Swain argued that this presents both a “challenge and an opportunity.” According to Swain, we can “choose to reduce and eventually eliminate our greenhouse gas emissions,” which “will avert much of the warming, much of the increased risk of extreme events like wildfires that otherwise would have occurred.”
The choices Swain is alluding to, of course, is increased governmental control over the private economy, and not just at the national level, but internationally. In other words, the offered solution to global climate change, by those who blame modern human activity (such as driving an automobile), include increased global controls over that human activity.

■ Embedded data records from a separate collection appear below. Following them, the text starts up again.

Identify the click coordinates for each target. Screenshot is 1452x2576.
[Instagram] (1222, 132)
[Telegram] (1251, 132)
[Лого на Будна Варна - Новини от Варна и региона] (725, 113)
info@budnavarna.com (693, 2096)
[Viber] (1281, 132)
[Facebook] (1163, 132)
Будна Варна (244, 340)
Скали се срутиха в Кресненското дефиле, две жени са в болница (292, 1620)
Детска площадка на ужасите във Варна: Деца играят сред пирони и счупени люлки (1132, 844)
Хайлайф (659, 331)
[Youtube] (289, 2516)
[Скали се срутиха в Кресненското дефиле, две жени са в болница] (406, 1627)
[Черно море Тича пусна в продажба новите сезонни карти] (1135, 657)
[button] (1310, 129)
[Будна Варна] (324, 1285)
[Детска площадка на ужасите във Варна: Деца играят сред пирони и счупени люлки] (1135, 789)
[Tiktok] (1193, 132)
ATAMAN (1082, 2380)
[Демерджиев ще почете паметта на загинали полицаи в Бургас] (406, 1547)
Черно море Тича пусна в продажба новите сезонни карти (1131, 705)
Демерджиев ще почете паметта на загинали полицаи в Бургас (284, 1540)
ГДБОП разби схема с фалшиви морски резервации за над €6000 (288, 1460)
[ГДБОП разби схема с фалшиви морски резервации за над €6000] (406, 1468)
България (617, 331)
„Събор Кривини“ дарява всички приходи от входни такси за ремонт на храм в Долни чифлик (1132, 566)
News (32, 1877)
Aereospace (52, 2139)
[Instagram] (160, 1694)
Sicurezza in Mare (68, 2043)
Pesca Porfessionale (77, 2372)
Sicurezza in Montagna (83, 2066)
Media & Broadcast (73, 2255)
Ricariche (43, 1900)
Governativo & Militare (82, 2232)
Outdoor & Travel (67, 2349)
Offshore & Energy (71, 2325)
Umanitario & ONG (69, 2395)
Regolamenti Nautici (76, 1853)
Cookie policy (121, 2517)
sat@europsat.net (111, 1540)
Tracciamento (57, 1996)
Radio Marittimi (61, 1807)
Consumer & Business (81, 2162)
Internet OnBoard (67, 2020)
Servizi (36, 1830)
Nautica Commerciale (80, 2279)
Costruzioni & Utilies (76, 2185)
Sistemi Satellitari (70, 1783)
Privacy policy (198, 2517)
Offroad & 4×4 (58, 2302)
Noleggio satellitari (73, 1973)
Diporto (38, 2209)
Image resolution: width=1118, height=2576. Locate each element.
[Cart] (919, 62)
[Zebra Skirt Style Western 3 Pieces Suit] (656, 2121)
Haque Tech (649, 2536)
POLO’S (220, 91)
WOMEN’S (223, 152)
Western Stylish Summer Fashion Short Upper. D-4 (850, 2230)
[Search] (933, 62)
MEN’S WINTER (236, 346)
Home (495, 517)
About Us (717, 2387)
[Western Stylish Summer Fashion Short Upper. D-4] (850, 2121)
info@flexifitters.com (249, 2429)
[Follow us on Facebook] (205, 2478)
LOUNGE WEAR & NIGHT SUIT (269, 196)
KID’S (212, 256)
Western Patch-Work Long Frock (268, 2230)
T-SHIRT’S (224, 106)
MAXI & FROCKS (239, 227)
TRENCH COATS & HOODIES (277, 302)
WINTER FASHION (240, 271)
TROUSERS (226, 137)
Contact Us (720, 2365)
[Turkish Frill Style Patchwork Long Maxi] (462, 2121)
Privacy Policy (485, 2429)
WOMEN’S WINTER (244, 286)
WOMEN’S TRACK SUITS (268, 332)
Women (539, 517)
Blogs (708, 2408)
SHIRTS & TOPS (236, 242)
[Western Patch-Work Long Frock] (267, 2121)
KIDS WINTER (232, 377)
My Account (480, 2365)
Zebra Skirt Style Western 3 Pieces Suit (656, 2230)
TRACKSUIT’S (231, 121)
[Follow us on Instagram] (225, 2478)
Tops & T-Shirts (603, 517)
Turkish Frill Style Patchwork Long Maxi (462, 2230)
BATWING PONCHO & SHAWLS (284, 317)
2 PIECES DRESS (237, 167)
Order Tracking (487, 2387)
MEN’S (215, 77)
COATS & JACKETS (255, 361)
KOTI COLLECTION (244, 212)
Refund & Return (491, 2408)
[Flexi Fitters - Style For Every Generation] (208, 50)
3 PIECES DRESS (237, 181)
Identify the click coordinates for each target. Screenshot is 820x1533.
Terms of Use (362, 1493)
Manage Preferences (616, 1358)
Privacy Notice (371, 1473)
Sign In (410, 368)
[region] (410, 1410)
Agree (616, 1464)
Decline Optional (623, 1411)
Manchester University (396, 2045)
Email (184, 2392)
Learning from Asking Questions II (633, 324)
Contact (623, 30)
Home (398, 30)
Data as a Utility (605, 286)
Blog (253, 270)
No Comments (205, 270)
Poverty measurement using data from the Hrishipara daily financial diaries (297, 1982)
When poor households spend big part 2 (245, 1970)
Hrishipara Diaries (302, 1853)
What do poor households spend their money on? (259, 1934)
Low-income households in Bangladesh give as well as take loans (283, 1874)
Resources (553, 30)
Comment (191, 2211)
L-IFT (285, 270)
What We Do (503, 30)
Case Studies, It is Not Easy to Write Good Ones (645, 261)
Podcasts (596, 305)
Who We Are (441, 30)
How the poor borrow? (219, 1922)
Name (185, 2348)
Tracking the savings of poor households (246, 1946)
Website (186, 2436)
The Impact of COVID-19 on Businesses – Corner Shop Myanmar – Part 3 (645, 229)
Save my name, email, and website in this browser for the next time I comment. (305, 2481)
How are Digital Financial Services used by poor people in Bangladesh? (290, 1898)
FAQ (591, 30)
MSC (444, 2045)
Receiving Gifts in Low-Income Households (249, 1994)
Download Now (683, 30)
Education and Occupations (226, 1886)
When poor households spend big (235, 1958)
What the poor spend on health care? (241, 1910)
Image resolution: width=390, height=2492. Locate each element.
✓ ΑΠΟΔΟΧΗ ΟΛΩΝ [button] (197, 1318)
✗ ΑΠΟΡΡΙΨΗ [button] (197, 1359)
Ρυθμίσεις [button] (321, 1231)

Writing in CFact recently, Bonner Cohen also blamed human activity, but not activities of human beings that are part of being free. He placed the blame on government. “The region is also dotted with huge national forests, which for decades were governed by disastrous fire-suppression policies. In forests, wildfires, usually caused by lightning, can be nature’s way of removing undergrowth before it has a chance to build up to dangerous levels. When these relatively small fires are suppressed, forests can become veritable tinder boxes.” Cohen and others have advocated for the removal of underbrush before it provides the kindling that causes smaller fires to become wildfires.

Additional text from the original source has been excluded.